» **About this task**:
Report every line from the following entries that contains the string "column".

Saved entries:
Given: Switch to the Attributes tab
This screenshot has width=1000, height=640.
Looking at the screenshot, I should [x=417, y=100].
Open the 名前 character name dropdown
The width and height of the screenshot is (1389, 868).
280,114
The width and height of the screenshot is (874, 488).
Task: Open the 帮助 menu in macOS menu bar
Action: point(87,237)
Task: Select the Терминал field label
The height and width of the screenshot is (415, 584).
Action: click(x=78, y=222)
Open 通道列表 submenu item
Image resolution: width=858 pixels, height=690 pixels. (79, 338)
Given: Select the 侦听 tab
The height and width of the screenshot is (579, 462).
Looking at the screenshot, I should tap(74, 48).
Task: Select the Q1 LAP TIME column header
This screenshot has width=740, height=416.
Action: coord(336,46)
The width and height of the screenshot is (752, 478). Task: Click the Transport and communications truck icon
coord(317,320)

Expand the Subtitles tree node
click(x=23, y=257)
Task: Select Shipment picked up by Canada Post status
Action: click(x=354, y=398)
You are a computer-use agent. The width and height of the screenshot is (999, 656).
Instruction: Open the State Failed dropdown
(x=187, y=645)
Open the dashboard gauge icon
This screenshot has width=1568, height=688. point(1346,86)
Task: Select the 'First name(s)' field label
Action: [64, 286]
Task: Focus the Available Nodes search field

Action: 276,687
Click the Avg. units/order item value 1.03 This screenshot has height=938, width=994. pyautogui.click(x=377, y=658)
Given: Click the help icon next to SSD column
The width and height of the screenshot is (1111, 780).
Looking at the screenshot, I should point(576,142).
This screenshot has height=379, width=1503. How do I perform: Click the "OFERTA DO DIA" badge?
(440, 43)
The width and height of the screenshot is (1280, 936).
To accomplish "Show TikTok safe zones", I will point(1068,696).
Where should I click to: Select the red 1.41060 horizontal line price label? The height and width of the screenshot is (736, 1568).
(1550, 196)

» **Solution for this exercise**:
Task: Select the Q1 LAP TIME column header
Given: Click the help icon next to SSD column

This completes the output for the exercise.